CHICAGO | Conor Gillaspie couldn't keep his eyes of the images from Moore, Okla., as the White Sox prepared for Monday night's game.
“I was lost for 24 hours,” he said.
The newly-arrived third baseman — who has impressed manager Robin Ventura with his line-drive hitting — says he's glad to have been out of the lineup that night as social media and news coverage brought horror stories of the EF-5 tornado that left the Oklahoma City suburb flat as if a nuclear bomb had hit.
The tragedy hit home for Gillaspie. Two of his former Wichita State teammates grew up in Moore. Former pitchers Noah Booth and Clint McKeever both attended Westmoore High School, which was severely damaged by another tornado in 1999.
Gillaspie lives just a few hours north of the stricken zone near Wichita, Kan., also squarely in “Tornado Alley.” He's witnessed “monster wall clouds rotating” 100 yards away from him.

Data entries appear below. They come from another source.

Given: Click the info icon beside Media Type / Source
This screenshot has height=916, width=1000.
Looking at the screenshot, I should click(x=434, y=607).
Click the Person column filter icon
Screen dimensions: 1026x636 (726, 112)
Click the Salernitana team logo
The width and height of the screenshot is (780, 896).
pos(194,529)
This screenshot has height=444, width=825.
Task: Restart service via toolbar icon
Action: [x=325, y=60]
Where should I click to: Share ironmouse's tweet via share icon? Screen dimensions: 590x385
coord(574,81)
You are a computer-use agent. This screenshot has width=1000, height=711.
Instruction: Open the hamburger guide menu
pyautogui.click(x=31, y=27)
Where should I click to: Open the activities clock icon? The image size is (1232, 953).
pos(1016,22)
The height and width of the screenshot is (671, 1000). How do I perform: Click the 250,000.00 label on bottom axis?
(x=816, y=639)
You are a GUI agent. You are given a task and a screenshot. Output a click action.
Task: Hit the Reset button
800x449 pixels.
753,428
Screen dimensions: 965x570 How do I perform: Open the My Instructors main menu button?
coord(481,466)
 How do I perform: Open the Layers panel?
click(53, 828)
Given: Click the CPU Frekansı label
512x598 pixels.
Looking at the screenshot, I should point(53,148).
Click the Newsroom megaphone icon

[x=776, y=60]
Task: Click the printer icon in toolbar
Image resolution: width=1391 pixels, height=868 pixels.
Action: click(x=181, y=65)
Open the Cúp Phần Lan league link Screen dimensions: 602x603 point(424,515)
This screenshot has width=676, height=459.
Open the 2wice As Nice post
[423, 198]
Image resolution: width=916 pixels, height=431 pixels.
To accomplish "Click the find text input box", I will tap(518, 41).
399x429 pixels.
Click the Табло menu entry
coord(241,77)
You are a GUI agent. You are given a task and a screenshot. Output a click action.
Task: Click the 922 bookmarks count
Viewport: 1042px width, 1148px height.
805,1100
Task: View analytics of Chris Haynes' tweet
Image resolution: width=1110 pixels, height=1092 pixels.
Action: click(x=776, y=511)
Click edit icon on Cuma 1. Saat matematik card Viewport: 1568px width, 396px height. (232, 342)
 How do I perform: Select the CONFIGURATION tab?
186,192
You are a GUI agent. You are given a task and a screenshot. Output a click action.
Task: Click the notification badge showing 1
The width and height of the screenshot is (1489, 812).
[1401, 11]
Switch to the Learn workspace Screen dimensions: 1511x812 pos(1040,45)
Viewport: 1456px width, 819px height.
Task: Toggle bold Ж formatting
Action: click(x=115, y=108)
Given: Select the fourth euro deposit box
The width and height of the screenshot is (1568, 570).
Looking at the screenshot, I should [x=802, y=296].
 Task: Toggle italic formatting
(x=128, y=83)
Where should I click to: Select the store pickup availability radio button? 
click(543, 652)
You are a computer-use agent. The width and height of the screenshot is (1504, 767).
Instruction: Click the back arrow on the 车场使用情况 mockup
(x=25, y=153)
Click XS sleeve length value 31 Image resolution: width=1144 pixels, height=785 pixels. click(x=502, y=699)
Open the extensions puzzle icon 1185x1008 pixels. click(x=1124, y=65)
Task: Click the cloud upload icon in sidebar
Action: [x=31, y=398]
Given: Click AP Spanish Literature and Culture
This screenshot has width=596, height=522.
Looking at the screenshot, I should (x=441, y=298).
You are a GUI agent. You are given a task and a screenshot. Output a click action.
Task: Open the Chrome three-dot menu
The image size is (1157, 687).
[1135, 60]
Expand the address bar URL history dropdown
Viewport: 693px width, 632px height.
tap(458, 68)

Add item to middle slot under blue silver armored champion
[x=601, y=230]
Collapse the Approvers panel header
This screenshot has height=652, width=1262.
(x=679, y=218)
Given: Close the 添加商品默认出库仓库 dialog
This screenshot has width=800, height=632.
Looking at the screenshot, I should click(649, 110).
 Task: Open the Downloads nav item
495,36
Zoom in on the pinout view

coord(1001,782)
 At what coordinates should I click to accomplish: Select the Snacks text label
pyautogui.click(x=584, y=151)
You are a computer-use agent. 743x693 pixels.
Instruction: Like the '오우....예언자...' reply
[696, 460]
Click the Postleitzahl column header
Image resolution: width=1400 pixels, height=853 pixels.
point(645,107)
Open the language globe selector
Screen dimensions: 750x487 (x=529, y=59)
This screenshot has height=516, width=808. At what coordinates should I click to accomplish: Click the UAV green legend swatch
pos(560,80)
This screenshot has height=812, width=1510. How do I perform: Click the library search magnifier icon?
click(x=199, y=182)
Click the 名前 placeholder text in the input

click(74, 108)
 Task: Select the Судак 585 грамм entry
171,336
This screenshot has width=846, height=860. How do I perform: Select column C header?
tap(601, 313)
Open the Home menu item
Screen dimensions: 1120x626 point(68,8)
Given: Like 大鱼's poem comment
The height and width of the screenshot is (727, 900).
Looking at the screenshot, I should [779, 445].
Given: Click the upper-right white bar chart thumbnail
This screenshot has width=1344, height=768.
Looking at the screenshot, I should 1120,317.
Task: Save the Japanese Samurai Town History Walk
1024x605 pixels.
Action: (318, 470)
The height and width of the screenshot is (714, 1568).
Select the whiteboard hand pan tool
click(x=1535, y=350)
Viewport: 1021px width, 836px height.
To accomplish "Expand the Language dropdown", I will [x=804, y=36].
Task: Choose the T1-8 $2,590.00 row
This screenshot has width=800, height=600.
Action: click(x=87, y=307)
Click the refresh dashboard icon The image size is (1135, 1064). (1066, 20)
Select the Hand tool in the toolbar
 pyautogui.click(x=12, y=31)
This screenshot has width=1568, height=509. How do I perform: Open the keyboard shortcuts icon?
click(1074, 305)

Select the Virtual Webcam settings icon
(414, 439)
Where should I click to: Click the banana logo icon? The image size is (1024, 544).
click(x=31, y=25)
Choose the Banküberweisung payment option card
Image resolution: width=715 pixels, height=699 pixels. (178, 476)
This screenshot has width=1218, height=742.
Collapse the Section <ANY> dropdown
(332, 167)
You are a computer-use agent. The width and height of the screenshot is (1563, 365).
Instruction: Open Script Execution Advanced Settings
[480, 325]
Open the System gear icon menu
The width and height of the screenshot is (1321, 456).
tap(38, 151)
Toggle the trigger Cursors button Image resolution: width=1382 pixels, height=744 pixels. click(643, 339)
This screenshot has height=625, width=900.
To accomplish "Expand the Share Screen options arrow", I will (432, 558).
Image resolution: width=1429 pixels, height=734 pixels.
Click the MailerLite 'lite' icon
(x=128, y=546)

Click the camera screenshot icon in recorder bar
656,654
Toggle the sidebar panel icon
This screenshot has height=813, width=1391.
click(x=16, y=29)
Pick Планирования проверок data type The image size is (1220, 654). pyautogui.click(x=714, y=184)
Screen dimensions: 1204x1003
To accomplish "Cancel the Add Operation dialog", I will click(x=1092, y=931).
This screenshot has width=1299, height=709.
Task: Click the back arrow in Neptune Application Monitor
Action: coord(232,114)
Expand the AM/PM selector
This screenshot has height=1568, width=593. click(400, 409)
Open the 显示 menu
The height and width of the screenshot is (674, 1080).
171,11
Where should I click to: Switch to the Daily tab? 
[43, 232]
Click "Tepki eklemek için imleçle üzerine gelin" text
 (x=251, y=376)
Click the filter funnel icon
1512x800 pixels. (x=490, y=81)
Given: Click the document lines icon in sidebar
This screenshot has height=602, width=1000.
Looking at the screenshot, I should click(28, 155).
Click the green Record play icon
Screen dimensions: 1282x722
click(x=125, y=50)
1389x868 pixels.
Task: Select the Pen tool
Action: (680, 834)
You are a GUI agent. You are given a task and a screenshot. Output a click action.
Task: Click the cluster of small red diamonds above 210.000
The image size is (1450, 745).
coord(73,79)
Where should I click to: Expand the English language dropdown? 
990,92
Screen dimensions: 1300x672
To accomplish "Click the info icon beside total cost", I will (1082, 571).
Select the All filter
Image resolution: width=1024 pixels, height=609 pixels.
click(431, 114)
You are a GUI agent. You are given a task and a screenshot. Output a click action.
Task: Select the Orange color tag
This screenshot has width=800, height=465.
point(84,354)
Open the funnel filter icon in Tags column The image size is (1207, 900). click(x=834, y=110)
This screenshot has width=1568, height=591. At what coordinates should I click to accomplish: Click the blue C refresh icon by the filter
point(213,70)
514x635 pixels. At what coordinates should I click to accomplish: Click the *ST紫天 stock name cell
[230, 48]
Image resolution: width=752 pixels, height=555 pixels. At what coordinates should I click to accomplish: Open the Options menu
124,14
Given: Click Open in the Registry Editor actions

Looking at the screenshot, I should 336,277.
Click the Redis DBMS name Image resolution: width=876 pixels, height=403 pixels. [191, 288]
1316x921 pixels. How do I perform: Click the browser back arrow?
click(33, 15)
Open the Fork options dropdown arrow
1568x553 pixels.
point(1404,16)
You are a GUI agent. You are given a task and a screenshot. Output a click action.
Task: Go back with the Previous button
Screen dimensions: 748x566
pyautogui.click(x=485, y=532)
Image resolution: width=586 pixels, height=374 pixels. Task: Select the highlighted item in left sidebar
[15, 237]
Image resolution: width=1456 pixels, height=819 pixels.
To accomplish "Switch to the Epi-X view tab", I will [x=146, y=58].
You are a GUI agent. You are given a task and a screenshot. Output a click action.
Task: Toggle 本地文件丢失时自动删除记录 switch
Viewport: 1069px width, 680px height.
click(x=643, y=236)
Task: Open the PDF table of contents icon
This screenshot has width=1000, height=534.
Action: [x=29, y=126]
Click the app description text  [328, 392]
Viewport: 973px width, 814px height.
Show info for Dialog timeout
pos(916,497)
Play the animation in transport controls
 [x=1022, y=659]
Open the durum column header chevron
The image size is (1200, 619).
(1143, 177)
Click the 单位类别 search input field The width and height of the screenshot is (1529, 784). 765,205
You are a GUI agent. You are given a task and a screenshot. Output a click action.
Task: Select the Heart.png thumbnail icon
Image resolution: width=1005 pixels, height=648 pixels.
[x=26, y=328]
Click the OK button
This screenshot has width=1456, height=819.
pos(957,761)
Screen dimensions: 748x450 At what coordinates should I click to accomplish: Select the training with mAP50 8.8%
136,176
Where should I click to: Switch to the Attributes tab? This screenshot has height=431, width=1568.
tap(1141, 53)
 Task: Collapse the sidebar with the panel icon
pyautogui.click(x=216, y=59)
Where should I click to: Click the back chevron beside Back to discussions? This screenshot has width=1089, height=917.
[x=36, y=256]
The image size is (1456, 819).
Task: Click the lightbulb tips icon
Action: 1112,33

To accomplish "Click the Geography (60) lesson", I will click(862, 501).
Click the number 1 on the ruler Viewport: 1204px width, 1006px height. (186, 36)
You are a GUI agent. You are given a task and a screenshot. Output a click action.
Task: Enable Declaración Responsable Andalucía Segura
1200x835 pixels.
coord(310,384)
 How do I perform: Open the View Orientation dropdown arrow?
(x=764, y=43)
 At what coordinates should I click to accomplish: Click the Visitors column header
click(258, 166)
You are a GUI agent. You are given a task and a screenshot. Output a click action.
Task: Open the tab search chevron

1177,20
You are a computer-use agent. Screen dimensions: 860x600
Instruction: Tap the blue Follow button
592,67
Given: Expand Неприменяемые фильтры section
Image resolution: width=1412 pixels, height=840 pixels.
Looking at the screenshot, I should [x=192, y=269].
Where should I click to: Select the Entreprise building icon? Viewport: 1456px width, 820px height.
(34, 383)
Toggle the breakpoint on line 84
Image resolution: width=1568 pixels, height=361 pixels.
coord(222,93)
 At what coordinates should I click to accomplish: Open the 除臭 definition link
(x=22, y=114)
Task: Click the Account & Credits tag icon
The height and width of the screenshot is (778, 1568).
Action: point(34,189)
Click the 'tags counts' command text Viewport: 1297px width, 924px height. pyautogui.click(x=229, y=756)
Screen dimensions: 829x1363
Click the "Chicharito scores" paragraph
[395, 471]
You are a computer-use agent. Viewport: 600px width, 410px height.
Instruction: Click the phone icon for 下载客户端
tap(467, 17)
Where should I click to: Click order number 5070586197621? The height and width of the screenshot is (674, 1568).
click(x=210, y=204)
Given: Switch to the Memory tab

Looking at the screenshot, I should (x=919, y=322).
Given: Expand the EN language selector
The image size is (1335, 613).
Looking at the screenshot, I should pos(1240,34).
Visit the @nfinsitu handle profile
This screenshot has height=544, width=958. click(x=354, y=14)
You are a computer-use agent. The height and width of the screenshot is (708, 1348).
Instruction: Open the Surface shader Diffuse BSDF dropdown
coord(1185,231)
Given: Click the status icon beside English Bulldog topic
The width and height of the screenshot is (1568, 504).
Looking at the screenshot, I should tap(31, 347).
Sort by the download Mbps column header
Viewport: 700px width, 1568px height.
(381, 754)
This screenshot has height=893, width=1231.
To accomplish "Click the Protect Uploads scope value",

“When you live on that I-35 corridor from Wichita to Oklahoma City, it’s different man; there’s a different feel in the air," Gillaspie said. "I really feel the pain those people felt. The power of something like that is something most guys in this room don’t know.”
Gillaspie is a weather bug who was excited to meet WGN meteorologist Tom Skilling earlier this season. Throughout the day Monday, he checked websites of storm chasers trailing the Moore twister, watching from afar as the normally calm, professional chasers issued doomsday-style warnings for people to get underground immediately.
The 25-year-old hopes he and some teammates can go to Moore on an off day to help in the cleanup. Other Sox players — including ace Jake Peavy, who affected by a similarly strong twister in 2011 that tore through Tuscaloosa in his native Alabama — have expressed interest in helping as well.
"Count me in — and print that," ace Jake Peavy said Wednesday.